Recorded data
__________________________________________________

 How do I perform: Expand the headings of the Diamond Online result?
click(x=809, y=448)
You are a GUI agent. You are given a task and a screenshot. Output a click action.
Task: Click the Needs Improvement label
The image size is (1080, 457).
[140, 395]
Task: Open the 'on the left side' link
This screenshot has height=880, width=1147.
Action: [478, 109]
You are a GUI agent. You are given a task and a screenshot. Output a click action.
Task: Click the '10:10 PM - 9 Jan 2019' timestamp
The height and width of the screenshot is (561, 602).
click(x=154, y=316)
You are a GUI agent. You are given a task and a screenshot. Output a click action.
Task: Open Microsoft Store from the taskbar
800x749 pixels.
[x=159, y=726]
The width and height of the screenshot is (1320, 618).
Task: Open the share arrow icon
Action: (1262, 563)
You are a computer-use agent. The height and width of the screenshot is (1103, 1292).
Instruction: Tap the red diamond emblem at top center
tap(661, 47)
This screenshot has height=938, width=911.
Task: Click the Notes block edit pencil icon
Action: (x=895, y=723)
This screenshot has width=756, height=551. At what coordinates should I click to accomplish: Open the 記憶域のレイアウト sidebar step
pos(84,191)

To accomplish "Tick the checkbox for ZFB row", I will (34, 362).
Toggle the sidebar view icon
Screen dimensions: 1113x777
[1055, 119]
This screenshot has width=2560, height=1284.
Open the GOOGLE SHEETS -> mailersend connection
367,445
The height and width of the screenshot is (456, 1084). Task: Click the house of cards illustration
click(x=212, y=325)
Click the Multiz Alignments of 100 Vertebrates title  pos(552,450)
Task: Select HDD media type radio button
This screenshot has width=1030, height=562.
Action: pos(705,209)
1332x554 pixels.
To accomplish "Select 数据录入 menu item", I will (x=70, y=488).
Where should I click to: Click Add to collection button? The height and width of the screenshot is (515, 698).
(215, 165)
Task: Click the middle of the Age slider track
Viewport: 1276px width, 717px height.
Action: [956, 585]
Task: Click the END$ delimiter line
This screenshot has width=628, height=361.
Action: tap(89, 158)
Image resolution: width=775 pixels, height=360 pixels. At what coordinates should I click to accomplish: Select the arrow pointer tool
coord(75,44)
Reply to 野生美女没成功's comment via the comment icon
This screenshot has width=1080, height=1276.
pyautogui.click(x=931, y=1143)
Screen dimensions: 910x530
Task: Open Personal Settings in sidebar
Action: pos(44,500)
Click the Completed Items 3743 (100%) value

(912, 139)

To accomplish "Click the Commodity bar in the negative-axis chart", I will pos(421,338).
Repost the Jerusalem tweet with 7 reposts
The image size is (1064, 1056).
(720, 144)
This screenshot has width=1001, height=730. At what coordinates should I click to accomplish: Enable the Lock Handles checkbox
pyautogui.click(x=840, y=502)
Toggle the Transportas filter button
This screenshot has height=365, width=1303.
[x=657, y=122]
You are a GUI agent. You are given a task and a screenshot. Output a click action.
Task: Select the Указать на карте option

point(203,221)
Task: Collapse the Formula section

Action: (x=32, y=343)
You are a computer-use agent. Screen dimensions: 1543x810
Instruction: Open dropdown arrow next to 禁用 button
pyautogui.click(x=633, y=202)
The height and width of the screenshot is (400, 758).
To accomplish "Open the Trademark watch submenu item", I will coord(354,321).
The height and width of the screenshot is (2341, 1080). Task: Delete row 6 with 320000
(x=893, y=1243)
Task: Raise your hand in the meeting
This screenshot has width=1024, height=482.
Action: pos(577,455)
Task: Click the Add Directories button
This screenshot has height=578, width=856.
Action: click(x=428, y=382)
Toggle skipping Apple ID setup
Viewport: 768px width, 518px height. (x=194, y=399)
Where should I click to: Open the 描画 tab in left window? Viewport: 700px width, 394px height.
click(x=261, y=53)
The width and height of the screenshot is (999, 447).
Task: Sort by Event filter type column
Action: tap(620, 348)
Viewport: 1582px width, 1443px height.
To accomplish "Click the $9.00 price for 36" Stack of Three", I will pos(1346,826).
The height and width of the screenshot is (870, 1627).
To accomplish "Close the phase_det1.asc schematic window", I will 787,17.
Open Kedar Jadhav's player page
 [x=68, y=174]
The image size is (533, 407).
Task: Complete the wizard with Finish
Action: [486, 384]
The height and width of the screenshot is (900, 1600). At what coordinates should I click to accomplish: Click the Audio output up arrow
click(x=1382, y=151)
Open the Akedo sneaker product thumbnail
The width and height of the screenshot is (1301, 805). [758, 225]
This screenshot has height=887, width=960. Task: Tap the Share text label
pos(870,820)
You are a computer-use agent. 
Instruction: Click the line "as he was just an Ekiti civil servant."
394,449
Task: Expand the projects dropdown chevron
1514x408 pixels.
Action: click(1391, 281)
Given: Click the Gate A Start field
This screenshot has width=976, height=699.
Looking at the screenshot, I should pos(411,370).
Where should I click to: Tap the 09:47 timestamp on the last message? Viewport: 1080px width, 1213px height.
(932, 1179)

__________________________________________________

**Directions**
Only exact copies of the lines from the one containing "Where should I click to: Tap" to the end of the records belong in the answer.

**Response for this exercise**
Where should I click to: Tap the 09:47 timestamp on the last message? Viewport: 1080px width, 1213px height.
(932, 1179)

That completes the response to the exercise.